First, you must accept that you only have so much control over whether or not you survive. You are a woman, and the world is a dangerous place for you. In fact, people are going to go out of their way to remind you of that when they ask you who you’re traveling with and you tell them that you’re alone.
“You’re so brave!” they’ll exclaim in a tone that implies they would never let their daughter do what you are doing. However, there are a few things you can do to mitigate risk.
Don’t wear anything too flashy. If you have an engagement ring or any real stones, turn them so they face your hand. Keep your key ring around your finger so you can jab anyone in the eye. Keep your purse zipped, and wear a crossbody bag or some other kind of bag someone would struggle to get off of you. Run with an Apple watch on in case you get raped and murdered. Maybe someone will be able to collect it post-mortem. Maybe you’ll even be able to call the police and live.
Have your finger ready to hit 911 if you feel unsafe. Look over your shoulder often, but not so often that other people perceive you as feeling uncertain. Walk confidently. If you need directions, stop to look at your phone as if you’re texting someone.
Listen to music if you feel comfortable doing so, but keep one earbud out if you’re not certain of your surroundings so you can hear what’s going on. Strive to look uninterested in everything around you. Never show fear. Never say no. Never ask to be left alone.
Find easy ways to escape undesirable situations(e.g., someone talking to you when you would rather them not.)

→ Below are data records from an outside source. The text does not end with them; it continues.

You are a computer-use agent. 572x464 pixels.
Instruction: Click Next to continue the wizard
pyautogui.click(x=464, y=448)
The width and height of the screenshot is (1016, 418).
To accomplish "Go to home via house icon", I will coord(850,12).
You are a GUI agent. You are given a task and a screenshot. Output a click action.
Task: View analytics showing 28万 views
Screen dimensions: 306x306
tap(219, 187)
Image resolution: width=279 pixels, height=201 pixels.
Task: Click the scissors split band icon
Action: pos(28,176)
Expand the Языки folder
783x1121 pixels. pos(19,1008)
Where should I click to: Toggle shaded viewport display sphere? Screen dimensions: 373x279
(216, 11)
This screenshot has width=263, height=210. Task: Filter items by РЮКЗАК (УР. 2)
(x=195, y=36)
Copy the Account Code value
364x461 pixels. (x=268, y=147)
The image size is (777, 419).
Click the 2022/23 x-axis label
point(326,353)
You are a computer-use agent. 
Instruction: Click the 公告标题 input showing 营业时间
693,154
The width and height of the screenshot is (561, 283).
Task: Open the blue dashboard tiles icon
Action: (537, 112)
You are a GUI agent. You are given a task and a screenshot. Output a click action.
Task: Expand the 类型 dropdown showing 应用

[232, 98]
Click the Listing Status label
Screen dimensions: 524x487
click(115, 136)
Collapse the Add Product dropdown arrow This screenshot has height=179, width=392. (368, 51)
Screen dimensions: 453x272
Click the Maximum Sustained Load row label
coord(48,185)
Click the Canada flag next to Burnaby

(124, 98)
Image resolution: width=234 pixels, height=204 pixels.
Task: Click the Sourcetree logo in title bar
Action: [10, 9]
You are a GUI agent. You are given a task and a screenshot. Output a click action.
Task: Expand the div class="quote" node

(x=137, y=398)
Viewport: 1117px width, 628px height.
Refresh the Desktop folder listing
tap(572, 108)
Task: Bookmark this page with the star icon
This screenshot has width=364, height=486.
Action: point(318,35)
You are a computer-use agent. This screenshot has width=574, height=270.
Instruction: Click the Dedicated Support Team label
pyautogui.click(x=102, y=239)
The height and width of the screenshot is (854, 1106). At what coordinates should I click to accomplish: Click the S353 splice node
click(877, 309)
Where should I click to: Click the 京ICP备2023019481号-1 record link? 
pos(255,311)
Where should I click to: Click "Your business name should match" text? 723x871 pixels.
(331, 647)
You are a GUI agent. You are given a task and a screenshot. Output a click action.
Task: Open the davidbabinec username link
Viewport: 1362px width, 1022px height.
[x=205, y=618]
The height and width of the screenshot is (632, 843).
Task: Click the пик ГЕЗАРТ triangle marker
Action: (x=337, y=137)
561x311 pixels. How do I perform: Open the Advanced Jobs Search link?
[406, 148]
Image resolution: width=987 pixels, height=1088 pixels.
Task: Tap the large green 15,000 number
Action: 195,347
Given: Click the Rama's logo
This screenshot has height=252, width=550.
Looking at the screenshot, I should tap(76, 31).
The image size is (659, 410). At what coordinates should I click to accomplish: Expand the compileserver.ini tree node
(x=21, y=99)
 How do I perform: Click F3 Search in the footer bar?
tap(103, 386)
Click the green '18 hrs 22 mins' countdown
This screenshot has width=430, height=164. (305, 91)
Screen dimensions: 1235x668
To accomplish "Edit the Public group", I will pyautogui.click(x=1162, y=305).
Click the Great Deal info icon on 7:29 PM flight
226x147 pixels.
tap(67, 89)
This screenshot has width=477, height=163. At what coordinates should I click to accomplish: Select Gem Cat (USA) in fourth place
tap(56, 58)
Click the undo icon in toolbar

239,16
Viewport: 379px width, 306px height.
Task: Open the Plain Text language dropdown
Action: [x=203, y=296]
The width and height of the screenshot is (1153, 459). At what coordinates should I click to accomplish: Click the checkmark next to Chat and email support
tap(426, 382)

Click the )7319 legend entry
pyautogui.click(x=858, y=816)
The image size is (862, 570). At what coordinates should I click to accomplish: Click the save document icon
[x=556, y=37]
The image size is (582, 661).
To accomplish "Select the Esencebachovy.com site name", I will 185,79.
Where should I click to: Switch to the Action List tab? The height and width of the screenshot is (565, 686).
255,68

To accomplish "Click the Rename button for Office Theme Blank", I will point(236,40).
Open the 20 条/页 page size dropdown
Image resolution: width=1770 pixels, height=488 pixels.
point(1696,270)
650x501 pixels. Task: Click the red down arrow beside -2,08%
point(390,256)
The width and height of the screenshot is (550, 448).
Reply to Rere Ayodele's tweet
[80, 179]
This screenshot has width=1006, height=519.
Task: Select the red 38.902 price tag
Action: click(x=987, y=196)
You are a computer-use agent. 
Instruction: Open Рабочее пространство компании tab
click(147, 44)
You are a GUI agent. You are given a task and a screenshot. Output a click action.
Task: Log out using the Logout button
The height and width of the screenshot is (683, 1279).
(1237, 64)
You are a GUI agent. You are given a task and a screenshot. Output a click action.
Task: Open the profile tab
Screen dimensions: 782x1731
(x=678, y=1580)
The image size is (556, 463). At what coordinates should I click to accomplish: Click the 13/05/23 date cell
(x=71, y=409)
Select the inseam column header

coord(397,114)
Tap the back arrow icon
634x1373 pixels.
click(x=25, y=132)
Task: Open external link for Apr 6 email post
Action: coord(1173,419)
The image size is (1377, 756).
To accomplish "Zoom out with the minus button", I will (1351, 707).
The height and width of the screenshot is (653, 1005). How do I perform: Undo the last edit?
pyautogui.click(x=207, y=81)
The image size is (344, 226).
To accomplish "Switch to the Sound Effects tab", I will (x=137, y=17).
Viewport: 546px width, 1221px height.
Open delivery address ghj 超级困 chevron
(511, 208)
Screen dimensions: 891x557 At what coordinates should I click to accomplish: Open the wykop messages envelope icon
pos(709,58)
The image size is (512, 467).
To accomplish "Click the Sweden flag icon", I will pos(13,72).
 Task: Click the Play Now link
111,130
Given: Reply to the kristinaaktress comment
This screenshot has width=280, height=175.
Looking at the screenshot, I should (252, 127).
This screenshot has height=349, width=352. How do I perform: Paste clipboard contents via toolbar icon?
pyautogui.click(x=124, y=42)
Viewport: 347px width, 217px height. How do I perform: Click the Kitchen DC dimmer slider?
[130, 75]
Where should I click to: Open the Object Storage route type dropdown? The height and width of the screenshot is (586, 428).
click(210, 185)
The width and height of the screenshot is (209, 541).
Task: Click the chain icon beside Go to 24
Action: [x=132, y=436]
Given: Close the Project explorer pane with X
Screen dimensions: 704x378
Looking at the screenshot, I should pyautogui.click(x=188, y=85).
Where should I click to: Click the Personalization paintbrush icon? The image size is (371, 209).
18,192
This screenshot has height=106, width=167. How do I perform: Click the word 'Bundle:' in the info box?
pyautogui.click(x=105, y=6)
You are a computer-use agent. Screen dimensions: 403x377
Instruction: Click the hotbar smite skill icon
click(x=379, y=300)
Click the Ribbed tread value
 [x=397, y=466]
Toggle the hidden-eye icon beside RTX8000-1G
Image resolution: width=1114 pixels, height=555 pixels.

If you suspect you’re being followed, stop and pretend to call someone or make a turn you weren’t going to make. See if the person follows you. If they follow you wherever you go, actually call someone.
Keep them on the phone until you find a stranger who looks trustworthy and pretend to bump into them like you’re an old friend. Loudly exclaim how glad you are to see them and quietly explain you are being stalked and need their help.
How do I know this? Any of this? I’ve been stalked. Short guy, red jumpsuit, Boathouse Row, police on scene, too little, too late.
I’ve said no. We had sex that night anyway.
When I showed up in Paris last May, my Airbnb host handed me a shower rod - you know the kind, they expand as you screw them open - and said, brow furrowed, “Hopefully if you stick this between the wall here and the door, it can prevent anything.”
Thanks, Guillaume. You’re a real one.
I forgot the most important one.
Don’t live in fear. Don’t get me wrong, sister, these are good tips I’ve gathered from living in big cities and seemingly safe suburbs, from being assaulted and being stalked. These tips aren’t bullshit advice to make you feel safer. Sometimes, they actually work. But the best advice I have for you is not to live in fear.
This one took me longer to learn, you know? When I first realized the world was not a safe place for girls, I was probably 14 or 15. It could have been when someone catcalled me on the street or when an older guy shoved my hand down his pants. But I shoved those reminders down.
I woke up, all the way, when I was assaulted in my bed in college. It’s okay, you don’t have to say sorry or some shit like that. Everyone says sorry. Of course I wish it hadn’t happened, but I learned a lot from it.
Things like, anger festers. Fear festers. Letting the past control your life is no way to live. There’s a line between awareness of danger and constant fear. Making everyone your enemy will only hurt you. Forgiveness isn’t for them, it’s for you. Empathy isn’t a pass; it opens us up to greater healing.
It opens us up to the possibility that there is more good in the world than bad, if you want to be that binary, that no one is the sum of their actions, that the beauty is there if we can teach our minds to look for it. That we are not what has happened to us or what will happen to us. We are divine beings having a human experience, as a teacher of mine often says.
Knowing all of the right things to do — to have mace ready and to not dress too flashily — can be great weapons in your arsenal as you go to survive in this world. But so can the softening of your heart. So can compassion. So can approaching life from a place of love, rather than a place of fear.